* [Selected passage]
============================================================

Here are the Faulkner rules:

  1. When one character speaks to another, that interaction is marked with a thicker, dark grey arrow.
  2. When one character speaks about another, that interaction is marked with a thin, dark blue arrow.
  3. When one character speaks to another within another character’s narration (i.e. X is telling a story and, in it, Y talks to Z), that interaction is marked with a thicker, light grey arrow
  4. When one character speaks about another within another character’s narration, that interaction is marked with a thin, green arrow.

There are several changes of note here. First, I learned more about yEd and figured out how to put properties like line size and color in the spreadsheet itself so that the software would automatically map color and line weight as appropriate. This meant I could make finer and clearer distinctions than last time, at least in terms of showing kinds of communication. Second, I changed the rule about quotation marks because quotation marks don’t necessarily connote audible speech in Faulkner, nor does their absence connote internal monologue. I relied entirely on the dialogue tags in the text to decide whether a sentence was spoken aloud or not. Finally, I changed the rule about named characters. All speaking characters are represented in the graph, regardless of whether or not we are ever told their names. Had I not changed this rule, the number of characters of color represented in this graph would have fallen from 15 to 3. There are 103 distinct nodes in this graph, which means 103 characters speak in this text.

Jeffrey Stayton, in an article entitled “Southern Expressionism: Apocalyptic Hillscapes, Racial Panoramas, and Lustmord in William Faulkner’s Light in August” (which, in the interest of full-disclosure, I am still in the middle of reading), discusses how Faulkner figures racial landscapes in Light in August as a kind of Southern Expressionism. It is fitting, of course, that one of Willem de Kooning’s expressionist paintings is based on and entitled “Light in August”. But this graph highlights the relationship between fading into the background and remaining unnamed, it shows how easily racial landscapes can become racial backgrounds and how easily it is to elide the unnamed. In the Victorian novel, a certain charactorial parsimony seems to ensure that everyone who speaks is named. Daniel Deronda is 800 pages long and contains 62 character nodes. Light in August is 500 pages long and contains 103. If you remove all the unnamed characters, there are 44 character nodes. (For those of you counting, thats 38/88, close to half of the white characters, and 12/15 or four fifths of the black characters. The other 8 are groups of people, who seem to speak and are spoken to fairly often in this text.)

There are several ways to interpret this difference and I am loathe to embrace any of them without, frankly, having done more work both with Faulkner and with the Victorian novels. One of the things I find striking, though, is that Light in August seems to be making visible (though only just) things that are either not visible or entirely not-present in Daniel Deronda. Light in August is told from different characters’ viewpoints and the narration always locates itself in their perspective and confines itself to what they know. So the graph becomes a record not only of what they have seen, but also of how they have seen it.

I can hear some of you grumbling “What graph? You haven’t shown us a graph yet!”

My apologies. For that, I will give you three. Anything worth doing is worth overdoing.

1) The first graph.

Light in August Social Network Organic DiskClick to see it in full size.

============================================================

* [Data segment]
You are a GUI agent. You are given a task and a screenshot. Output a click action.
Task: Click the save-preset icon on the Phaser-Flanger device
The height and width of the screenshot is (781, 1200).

============================================================

Can you reproduce the Faulkner character-network passage word for word, between "3. When one" and "thin, green arrow.", inclusive?

* [Complete response]
3. When one character speaks to another within another character’s narration (i.e. X is telling a story and, in it, Y talks to Z), that interaction is marked with a thicker, light grey arrow
  4. When one character speaks about another within another character’s narration, that interaction is marked with a thin, green arrow.